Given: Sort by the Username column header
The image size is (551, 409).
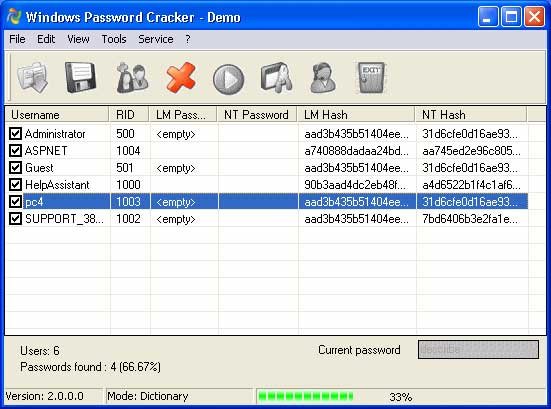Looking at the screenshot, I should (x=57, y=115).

...

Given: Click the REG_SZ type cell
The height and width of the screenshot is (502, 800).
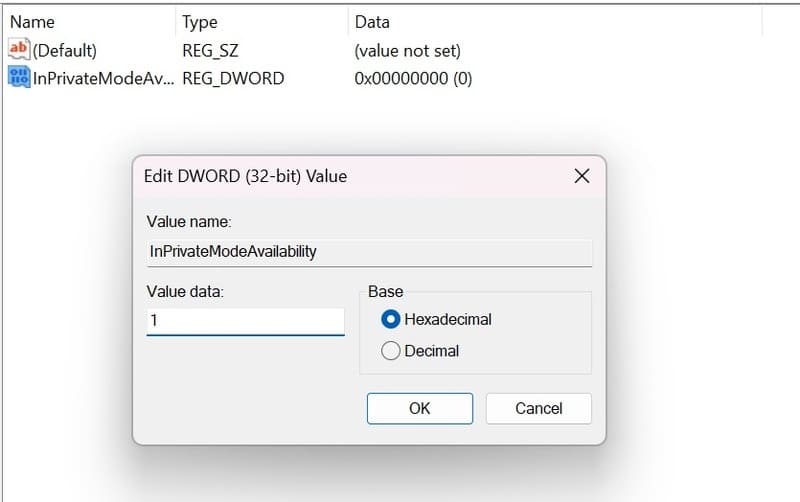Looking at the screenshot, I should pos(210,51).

* [WHAT THE TASK ASKS] Check each line of the entries above for the word "Given". List the ones that have it.

* [PROBLEM SOLUTION]
Given: Sort by the Username column header
Given: Click the REG_SZ type cell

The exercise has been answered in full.